International Herald Tribune - By A. William Samii
Nov 8, 2003

PRAGUE - Iran's next parliamentary election is scheduled to take place in February, but the reformists who swept into office almost four years ago have already lost. While they deal with powerlessness, political infighting and a lack of credibility, their conservative rivals are busy manipulating the system and working their considerable powers to ensure that they can hang on. The only practical hope for a more moderate regime in Iran is in the election process, but public recognition of the reformists' weaknesses is all too likely to keep voters at home on Election Day, despairing that their votes can do anything to change their lives.

A year has passed since President Mohammad Khatami's administration introduced legislation, called the twin bills, to increase the power of the elected president and Parliament.

One of the bills would eliminate the unelected National Security Council's power to reject candidates for elected office and overturn election results. The other would give the president power to reverse some decisions of the judiciary to close independent newspapers, imprison journalists and attempt to imprison parliamentarians. Both the council and the judiciary are made up of appointees of the supreme religious leader of Iran, Ayatollah Ali Khamenei, or other leaders close to him, and they are part of the structure of unelected institutions that really runs Iran.

Because the National Security Council has powers over all legislation, it might seem quixotic to introduce legislation that would reduce its powers. And indeed, the council has rejected both bills and negotiations have failed to produce a compromise. President Khatami conceded in a September speech to provincial governors, "We must assume that the new election law will not be ratified or will be rejected." Meanwhile the security council is creating permanent supervisory offices to prepare dossiers on prospective candidates. Iran's reformists are also divided among themselves. Some parliamentarians have threatened to resign over frustrations with their powerlessness. Some are seen as opportunists jockeying for power. Some reformist groups have met with conservative elements about possible coalitions. This overall situation - the legislative impasse, the institutional conflicts, the political jockeying - is frustrating for the public as well as the politicians, and that frustration is likely to keep voters home from the polls in 2004. Turnout in the most recent election, a vote last February for municipal councils, was just 28 percent, compared with 69 percent in the 2000 parliamentary election. The protests and demonstrations of the last year are another indication of a lack of confidence in the electoral system - people who can express themselves through the vote do not need to resort to the street.
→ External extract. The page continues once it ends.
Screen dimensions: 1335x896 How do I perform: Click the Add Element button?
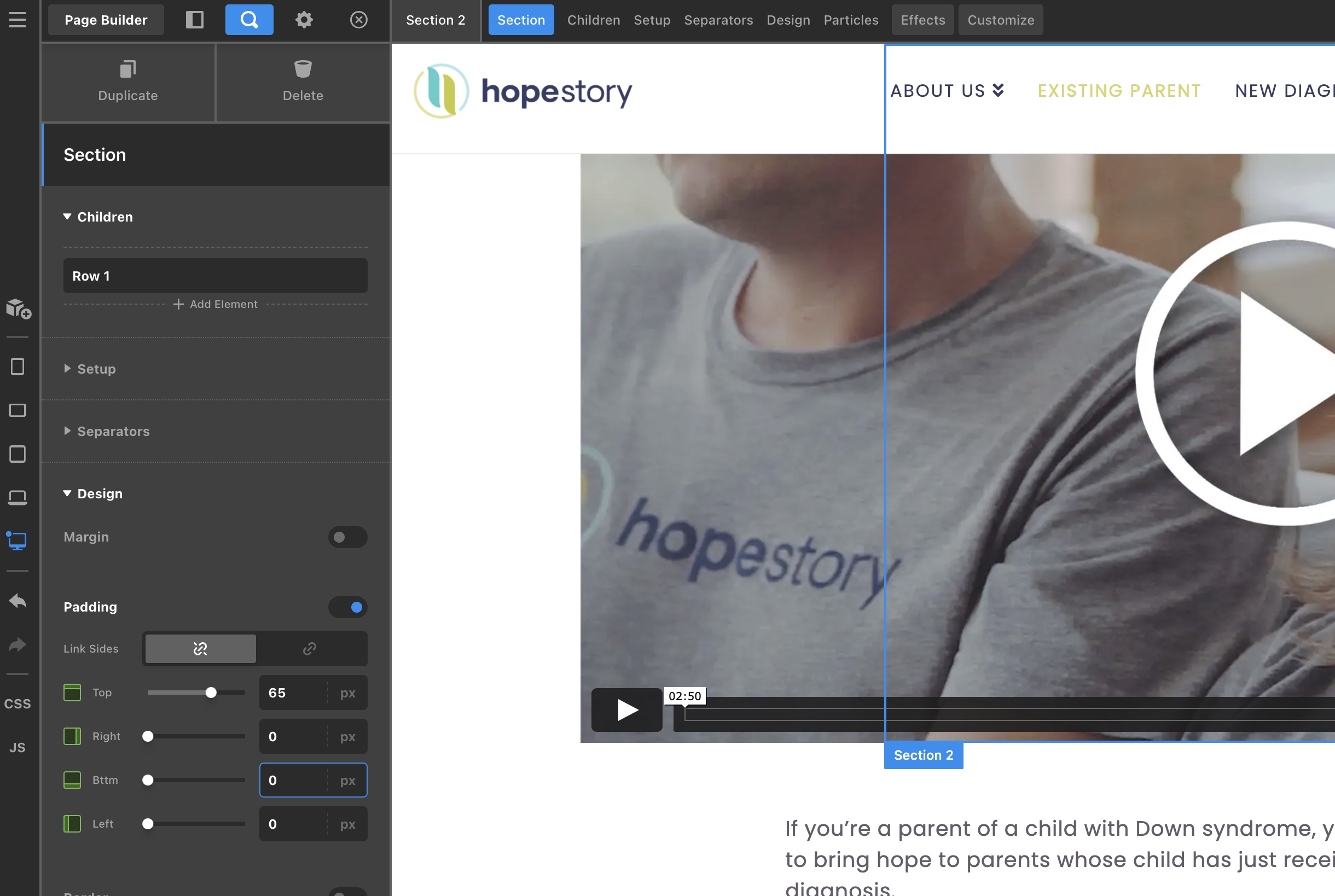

If the Iranian political system is set up so that unelected officials can overrule elected ones, does it really matter if Iranians vote? It matters to the regime. The ruling forces bus voters to polling places, encourage the participation of public employees and consistently extend the polling hours. The government stakes some of its legitimacy on holding regular and well-attended elections.
It should matter to outside observers, too. The political system heavily favors entrenched conservative forces, but it is flexible, and short of a full-scale military invasion, elections are the only hope for replacing an Iranian leadership that is hostile to the United States and its allies, pursues an adventurist foreign policy in its region and is trying to acquire nuclear weapons. .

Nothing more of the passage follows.